_PAGE:_

For the most part, GAIN members deny the charges of authoritarianism, but maintain that what goes on in all of East Austin affects them. In fact, some members consider it their moral responsibility to be involved in the affairs of other neighborhoods. "They're our neighbors," says GAIN President Cantu-McGarrahan. "Who would speak for them if we didn't? They're scared, and many of them are elderly. They need our help and they want to stay."
Perhaps that sentiment stems from GAIN's success with its own neighborhood, which to many has become the standard for revitalization in East Austin. Long-time Guadalupe residents say the effort began with Zapata, who took community policing into his own hands in the late Eighties, appointing a crime-watch captain to each block and patrolling the neighborhood himself. But the turning point came in 1991, when Rogers caught wind of a new neighborhood fund at the city called the Neighborhood Support Program (NSP) that, ironically, Watkins had implemented. To receive the funds, which would amount to $10,000 that year, the residents created a non-profit corporation, and GAIN was born.

_REQUESTS:_
A) List every person the passage about GAIN names by surname.
B) Write out the records again, starting with the line that contains "The width and" and going on through the end of the records, with "hamburger menu" replaced by "navigation menu" and nothing else altered. Give only those lines, and leave the pictures out.

_RECORDED DATA:_

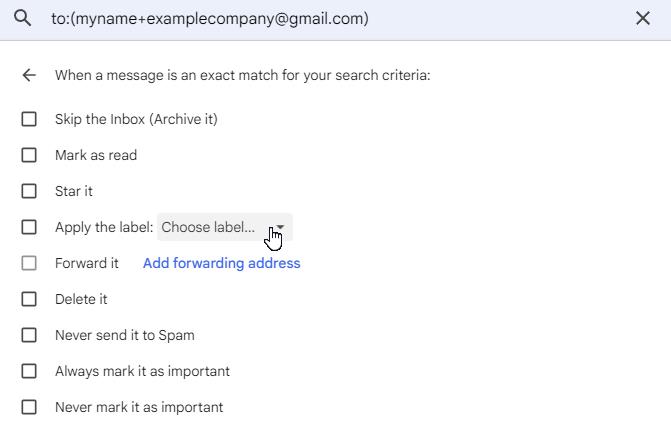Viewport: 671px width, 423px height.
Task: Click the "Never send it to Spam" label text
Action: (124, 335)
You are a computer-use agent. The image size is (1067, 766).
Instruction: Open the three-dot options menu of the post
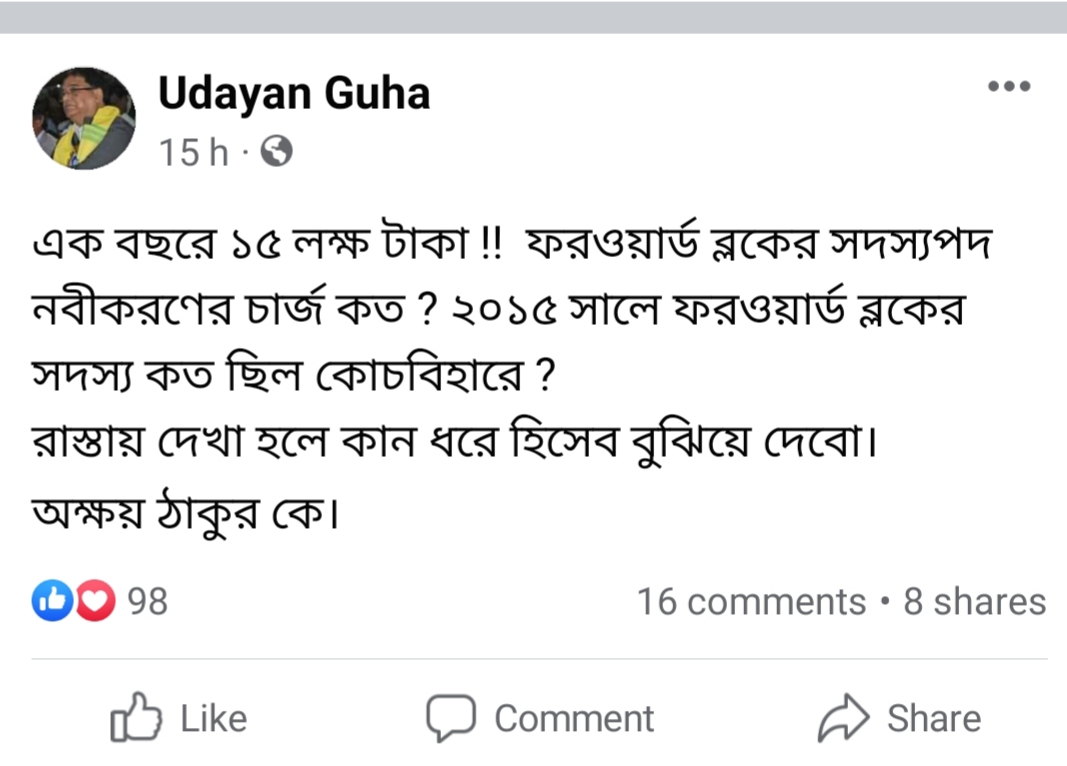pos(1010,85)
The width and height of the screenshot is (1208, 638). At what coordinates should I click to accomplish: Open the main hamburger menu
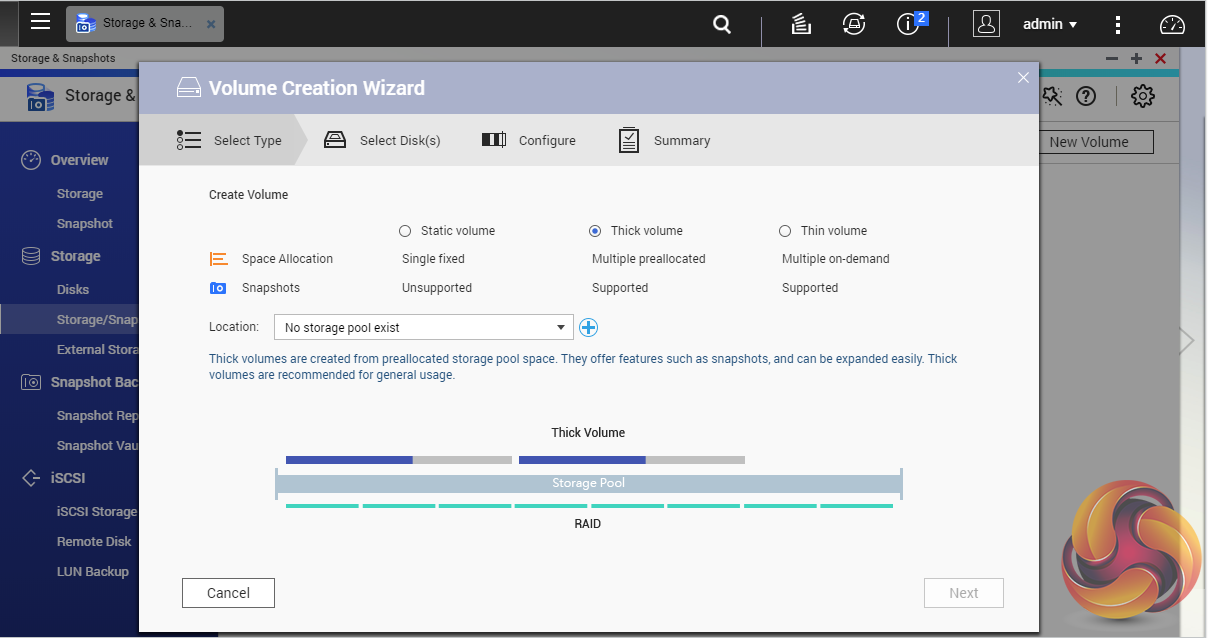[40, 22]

_EXERCISE ANSWERS:_
A) Cantu-McGarrahan, Zapata, Rogers, Watkins

B)
The width and height of the screenshot is (1208, 638). At what coordinates should I click to accomplish: Open the main navigation menu
[40, 22]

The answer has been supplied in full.